— BEGIN —
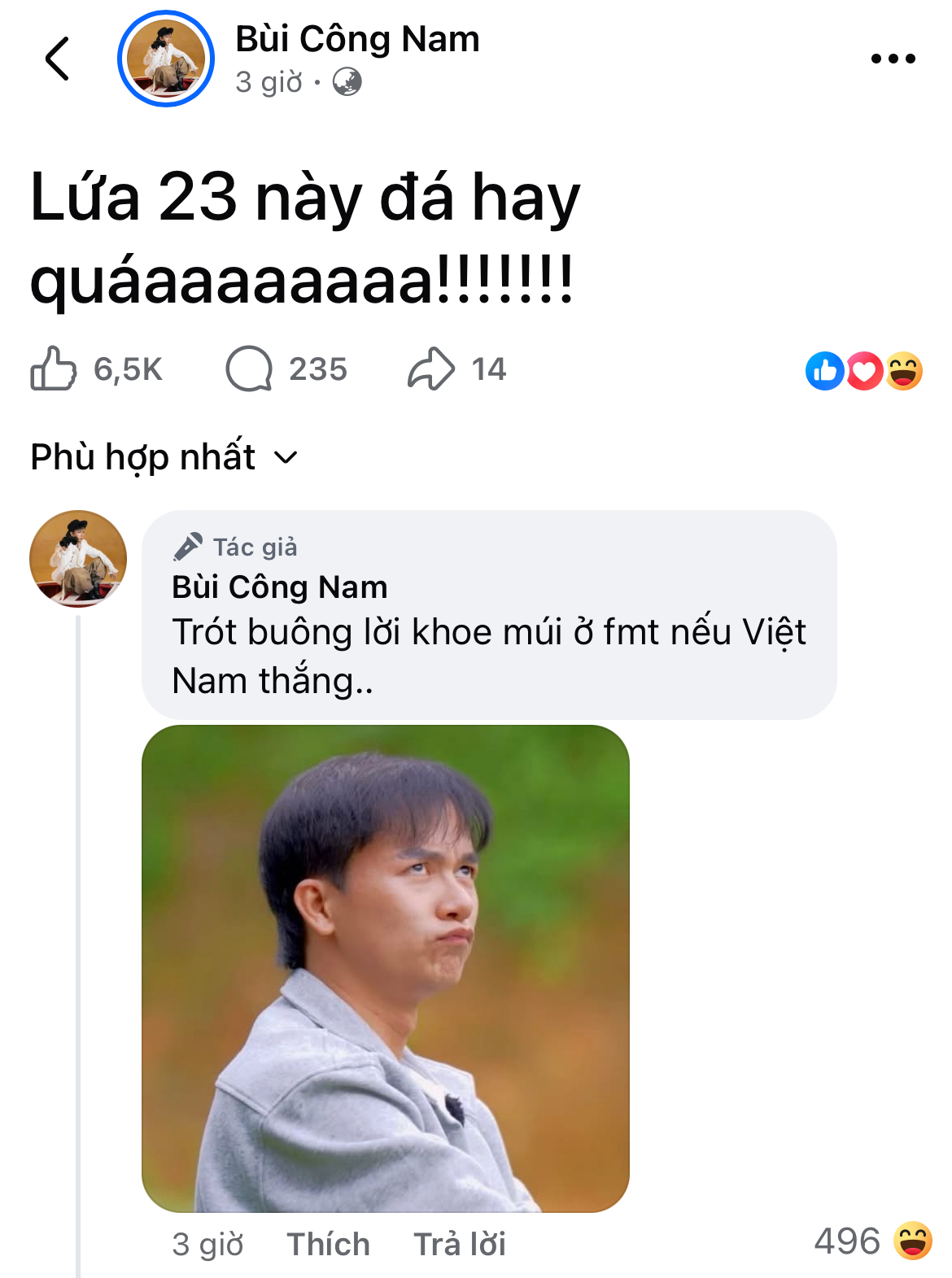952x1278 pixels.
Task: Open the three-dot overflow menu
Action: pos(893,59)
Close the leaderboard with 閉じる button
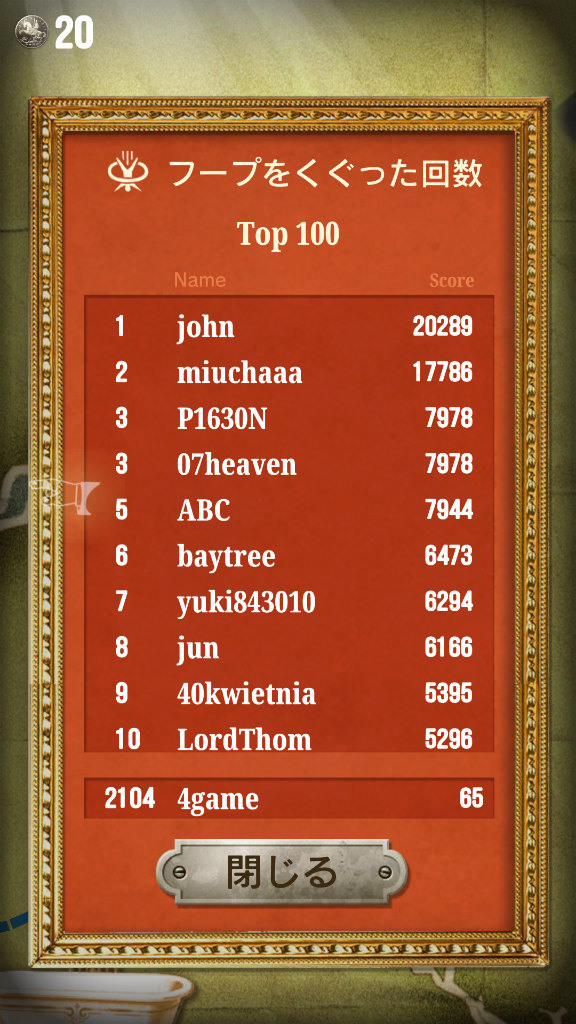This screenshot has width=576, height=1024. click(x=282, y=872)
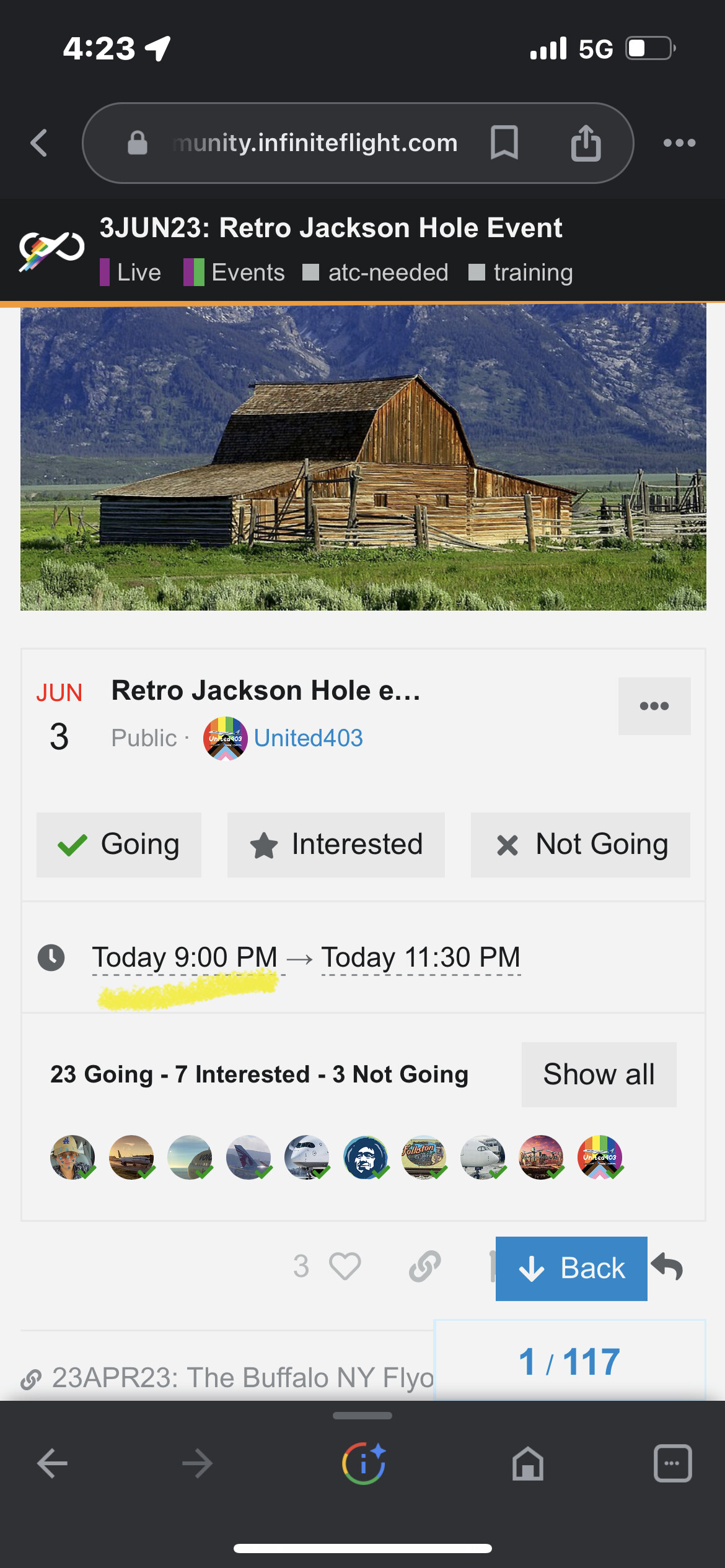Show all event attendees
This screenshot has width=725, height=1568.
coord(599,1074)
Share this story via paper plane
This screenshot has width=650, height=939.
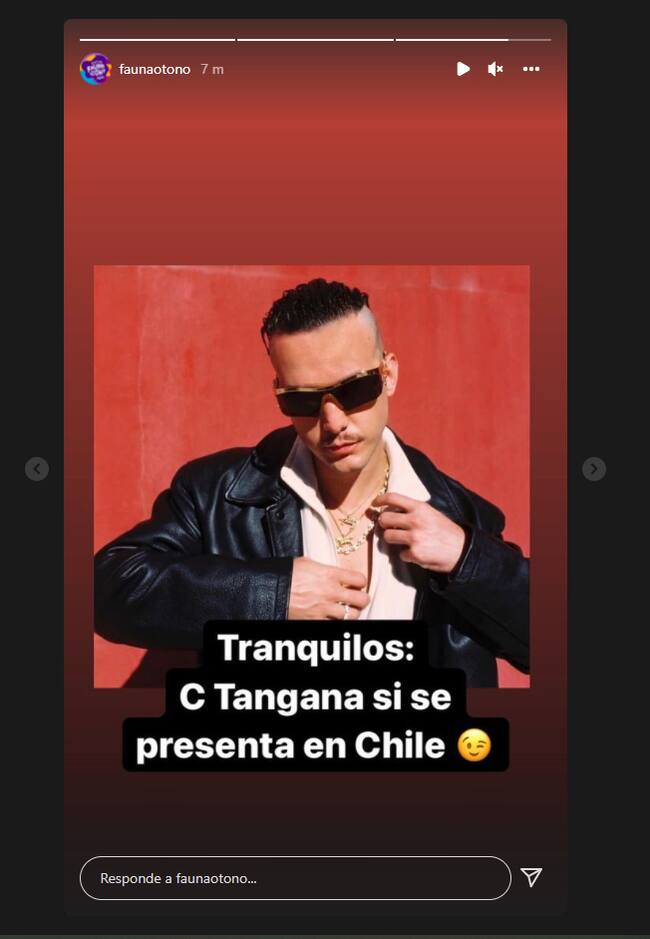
— END —
WORK TO BE COMPLETED:
Copy all of the entries above word for word, leaving out the pictures.

RESPONSE BELOW:
952x1278 pixels.
Task: Open the three-dot overflow menu
Action: pos(893,59)
Close the leaderboard with 閉じる button
This screenshot has width=576, height=1024. click(x=282, y=872)
Show all event attendees
This screenshot has width=725, height=1568.
coord(599,1074)
Share this story via paper plane
This screenshot has width=650, height=939.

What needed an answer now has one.